Sunny Days Are Delightful
If you've spent any time bass fishing, you know low-light conditions — early or late in the day or under overcast skies — make bass active. And that holds in fall, at least at the start. But as you move further into the season, days become shorter and nights cooler, dropping water temperature. While this can trigger a feeding spree in early fall by erasing summer’s hot water, eventually it catches up to cold-blooded bass.
Chamber of Commerce days — those filled with sunshine, blue skies, and little wind — bring some benefit as fall progresses and water temperature continues to fall. They make the most use of the sun’s power, inching up water temperature and pushing bass to be a bit more active. They especially make a difference with smallmouth swimming in clear water, helping them hunt with their eyes.
Search out the same spots that you fish in spring. Riprap banks, rocky points, and docks with dark-colored floats can make surrounding water slightly warmer than other spots, making the bass living there more active. So, keep an eye on the water temperature.
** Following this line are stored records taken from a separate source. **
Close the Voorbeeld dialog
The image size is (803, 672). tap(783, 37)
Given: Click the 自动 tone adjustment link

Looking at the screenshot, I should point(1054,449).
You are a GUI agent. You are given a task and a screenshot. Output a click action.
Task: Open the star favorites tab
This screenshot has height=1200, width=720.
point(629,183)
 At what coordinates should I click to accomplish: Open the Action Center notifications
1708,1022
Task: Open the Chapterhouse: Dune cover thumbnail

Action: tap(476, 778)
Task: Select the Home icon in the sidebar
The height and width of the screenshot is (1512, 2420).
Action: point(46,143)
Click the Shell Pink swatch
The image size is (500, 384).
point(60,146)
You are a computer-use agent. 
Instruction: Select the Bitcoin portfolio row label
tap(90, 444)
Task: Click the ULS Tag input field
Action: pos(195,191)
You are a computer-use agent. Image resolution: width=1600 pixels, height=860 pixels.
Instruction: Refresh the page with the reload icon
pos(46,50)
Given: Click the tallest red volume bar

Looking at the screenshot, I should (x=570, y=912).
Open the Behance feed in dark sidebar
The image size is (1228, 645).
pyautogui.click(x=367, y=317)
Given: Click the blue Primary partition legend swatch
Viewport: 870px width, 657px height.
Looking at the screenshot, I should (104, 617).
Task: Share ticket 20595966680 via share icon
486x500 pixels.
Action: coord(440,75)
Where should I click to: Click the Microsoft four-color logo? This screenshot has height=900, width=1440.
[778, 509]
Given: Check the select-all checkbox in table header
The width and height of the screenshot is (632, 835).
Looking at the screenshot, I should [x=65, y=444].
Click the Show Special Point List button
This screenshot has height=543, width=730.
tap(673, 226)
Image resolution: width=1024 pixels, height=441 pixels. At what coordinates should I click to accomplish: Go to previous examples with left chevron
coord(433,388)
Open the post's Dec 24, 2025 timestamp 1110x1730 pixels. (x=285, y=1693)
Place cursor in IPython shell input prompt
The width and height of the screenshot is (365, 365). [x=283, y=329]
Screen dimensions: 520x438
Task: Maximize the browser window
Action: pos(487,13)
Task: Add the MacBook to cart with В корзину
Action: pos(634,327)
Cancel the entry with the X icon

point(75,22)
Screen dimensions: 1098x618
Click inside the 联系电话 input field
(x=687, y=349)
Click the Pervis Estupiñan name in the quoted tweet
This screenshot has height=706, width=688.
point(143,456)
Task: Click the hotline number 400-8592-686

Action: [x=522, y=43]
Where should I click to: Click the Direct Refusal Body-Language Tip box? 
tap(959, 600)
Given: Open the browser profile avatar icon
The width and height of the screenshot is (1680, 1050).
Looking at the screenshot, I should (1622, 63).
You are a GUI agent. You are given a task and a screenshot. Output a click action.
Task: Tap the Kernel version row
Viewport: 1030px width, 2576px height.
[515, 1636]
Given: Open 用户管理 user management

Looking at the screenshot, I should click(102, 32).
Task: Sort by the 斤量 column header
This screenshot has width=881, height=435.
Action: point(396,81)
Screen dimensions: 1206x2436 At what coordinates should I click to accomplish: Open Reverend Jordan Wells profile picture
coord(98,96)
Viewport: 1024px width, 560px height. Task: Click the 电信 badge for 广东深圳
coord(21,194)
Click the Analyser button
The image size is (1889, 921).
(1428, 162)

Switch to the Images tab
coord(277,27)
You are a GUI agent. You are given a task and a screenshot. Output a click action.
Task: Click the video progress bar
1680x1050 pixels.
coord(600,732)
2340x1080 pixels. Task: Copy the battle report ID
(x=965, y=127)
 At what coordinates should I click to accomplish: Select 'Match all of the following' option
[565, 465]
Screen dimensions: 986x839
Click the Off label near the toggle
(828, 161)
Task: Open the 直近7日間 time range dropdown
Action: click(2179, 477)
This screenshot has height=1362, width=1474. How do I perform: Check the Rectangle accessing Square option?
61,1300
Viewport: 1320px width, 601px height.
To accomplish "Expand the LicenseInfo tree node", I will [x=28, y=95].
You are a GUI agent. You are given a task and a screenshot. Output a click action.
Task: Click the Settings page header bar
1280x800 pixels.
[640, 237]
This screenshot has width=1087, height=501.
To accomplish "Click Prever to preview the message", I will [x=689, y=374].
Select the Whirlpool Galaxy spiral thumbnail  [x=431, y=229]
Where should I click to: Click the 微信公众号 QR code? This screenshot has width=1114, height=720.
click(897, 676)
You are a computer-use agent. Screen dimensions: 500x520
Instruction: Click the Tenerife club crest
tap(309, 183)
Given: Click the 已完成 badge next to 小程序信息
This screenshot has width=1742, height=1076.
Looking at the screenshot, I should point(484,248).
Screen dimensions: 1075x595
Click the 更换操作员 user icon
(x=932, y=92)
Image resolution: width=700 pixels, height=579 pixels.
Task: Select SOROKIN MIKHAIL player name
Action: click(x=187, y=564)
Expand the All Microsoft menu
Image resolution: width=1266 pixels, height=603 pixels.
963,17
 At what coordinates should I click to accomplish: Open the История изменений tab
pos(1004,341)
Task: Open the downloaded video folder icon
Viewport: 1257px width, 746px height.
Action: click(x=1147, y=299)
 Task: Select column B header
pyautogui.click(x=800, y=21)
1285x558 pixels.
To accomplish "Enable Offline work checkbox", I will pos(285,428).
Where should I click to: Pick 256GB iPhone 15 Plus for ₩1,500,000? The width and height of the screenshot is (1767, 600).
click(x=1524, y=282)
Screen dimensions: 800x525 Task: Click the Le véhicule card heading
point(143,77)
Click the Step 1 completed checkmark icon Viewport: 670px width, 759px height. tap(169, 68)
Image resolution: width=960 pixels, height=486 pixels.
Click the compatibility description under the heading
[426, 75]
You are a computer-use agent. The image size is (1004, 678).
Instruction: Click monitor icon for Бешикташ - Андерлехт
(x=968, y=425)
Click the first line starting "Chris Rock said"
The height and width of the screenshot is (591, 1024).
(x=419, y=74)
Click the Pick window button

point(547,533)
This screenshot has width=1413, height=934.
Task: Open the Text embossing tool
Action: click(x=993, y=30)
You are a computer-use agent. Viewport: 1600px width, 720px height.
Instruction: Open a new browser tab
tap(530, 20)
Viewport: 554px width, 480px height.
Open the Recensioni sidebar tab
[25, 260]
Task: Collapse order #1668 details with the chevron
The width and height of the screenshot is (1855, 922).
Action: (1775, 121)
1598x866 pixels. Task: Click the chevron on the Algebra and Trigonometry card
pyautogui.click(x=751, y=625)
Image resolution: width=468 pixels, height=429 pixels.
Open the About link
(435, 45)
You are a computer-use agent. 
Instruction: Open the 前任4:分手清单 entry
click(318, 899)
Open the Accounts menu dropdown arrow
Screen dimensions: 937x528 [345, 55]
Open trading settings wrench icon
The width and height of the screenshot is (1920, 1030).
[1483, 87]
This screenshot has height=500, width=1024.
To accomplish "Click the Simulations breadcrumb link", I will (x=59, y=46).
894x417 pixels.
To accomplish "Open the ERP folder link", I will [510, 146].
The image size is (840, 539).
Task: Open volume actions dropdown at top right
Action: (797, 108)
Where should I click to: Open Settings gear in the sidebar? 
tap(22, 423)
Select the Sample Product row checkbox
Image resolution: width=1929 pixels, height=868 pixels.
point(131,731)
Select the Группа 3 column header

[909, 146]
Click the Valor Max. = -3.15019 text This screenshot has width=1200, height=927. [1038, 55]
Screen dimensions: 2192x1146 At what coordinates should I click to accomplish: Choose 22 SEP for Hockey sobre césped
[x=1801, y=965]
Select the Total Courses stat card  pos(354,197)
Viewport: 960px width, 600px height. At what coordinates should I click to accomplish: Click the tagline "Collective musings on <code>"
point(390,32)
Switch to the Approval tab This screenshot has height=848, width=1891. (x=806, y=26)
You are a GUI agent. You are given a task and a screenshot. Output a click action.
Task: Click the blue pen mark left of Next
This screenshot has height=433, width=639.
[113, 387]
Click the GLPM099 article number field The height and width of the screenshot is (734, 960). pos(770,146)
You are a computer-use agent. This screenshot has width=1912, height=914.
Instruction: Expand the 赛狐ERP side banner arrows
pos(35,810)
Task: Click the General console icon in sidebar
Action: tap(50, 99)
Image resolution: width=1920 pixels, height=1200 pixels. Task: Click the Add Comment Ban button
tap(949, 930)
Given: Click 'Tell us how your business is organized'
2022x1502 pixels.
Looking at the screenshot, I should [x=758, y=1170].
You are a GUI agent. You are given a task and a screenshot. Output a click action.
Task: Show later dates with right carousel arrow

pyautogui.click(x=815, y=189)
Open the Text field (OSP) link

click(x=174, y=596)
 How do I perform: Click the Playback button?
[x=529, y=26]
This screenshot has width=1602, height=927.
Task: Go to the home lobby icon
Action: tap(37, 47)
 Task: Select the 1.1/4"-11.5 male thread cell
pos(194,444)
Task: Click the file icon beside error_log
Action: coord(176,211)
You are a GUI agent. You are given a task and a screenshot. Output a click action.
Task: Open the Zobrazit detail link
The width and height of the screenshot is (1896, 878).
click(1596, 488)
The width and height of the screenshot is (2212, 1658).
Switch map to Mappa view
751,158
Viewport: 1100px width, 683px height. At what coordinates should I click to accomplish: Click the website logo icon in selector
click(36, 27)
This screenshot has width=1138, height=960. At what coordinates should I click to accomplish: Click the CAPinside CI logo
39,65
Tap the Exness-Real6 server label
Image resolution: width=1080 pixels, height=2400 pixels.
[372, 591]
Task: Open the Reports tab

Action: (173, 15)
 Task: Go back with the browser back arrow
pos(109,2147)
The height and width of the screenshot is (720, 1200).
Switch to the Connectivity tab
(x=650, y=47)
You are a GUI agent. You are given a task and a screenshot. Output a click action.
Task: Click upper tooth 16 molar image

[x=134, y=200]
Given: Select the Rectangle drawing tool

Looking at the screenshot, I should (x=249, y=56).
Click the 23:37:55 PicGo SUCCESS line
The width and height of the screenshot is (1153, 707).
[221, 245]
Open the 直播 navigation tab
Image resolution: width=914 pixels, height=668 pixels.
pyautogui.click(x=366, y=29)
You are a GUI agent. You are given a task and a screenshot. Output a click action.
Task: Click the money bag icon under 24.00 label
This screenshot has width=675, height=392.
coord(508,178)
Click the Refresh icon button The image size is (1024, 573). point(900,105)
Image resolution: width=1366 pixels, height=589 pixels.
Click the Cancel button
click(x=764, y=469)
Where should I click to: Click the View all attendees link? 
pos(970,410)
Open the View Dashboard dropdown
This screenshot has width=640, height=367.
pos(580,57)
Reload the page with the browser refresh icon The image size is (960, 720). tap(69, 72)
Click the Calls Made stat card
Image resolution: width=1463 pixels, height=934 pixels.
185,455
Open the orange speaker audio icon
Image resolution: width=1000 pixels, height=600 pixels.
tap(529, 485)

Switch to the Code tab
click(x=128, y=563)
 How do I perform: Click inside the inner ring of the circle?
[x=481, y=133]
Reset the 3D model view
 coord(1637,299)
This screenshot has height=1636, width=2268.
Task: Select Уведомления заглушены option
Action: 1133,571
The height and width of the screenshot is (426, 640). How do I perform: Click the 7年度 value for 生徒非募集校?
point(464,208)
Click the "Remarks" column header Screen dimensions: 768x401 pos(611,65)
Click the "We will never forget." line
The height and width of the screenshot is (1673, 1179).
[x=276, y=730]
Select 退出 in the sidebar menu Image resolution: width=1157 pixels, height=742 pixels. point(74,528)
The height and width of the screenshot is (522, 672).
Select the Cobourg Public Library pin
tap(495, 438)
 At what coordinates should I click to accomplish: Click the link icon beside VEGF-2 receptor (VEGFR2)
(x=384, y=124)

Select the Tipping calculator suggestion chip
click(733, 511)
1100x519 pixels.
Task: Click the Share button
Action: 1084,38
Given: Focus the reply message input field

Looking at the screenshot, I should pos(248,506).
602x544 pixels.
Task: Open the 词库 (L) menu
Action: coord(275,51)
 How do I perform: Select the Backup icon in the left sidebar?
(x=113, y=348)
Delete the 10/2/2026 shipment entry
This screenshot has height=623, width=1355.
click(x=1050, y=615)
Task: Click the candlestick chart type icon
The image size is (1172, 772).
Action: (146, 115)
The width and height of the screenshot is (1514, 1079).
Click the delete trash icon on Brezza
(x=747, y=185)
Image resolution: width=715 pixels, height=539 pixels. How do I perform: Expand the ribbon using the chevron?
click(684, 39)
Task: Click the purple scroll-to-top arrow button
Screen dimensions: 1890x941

It may not play a significant role in catching fall bass, but it can point out places where the bite should be better.
Fish Deeper And Deeper
Water levels are usually at their lowest in late fall. A hot summer relatively free of rain will drop natural lakes, reservoirs, and rivers alike. Falling water levels squeeze bass from the shallowest spots. In response, they make their last moves of the calendar year, hopscotching between spots, finding their way to wintering holes. They find protection in deeper water, little to no current, steep structure, and plenty to eat there.
Keeping up with these bass requires reserving time for exploration during each fishing trip, especially if you’re returning to the same lake. As conditions trend colder and days shorter, bass will keep moving. So, if they aren't on the inside of the aquatic vegetation bed where you found them last week, go to the outside edge or even the shoal between the bed and deeper water. Even if condition changes seem subtle to you, they can be more than enough to move bass a great distance.
The types of cover and structure that bass seek change through the movement. In early fall, bass will use shallow water, focusing more on cover than structure. But as time passes, they'll use cover less and spend more time on structure changes. Those include sharper drop-offs or humps in deep water.
Remember that deep is relative to where you’re fishing. For example, bass may spend the winter in less than 10 feet of water in a coastal tidal river. But that water will be the deepest around. Wintering holes may be three to four times deeper on a reservoir. A quality topographic map — either old-fashioned paper or modern electronic — will show you where to find water perfect for bass over winter and the spots they'll use to get there.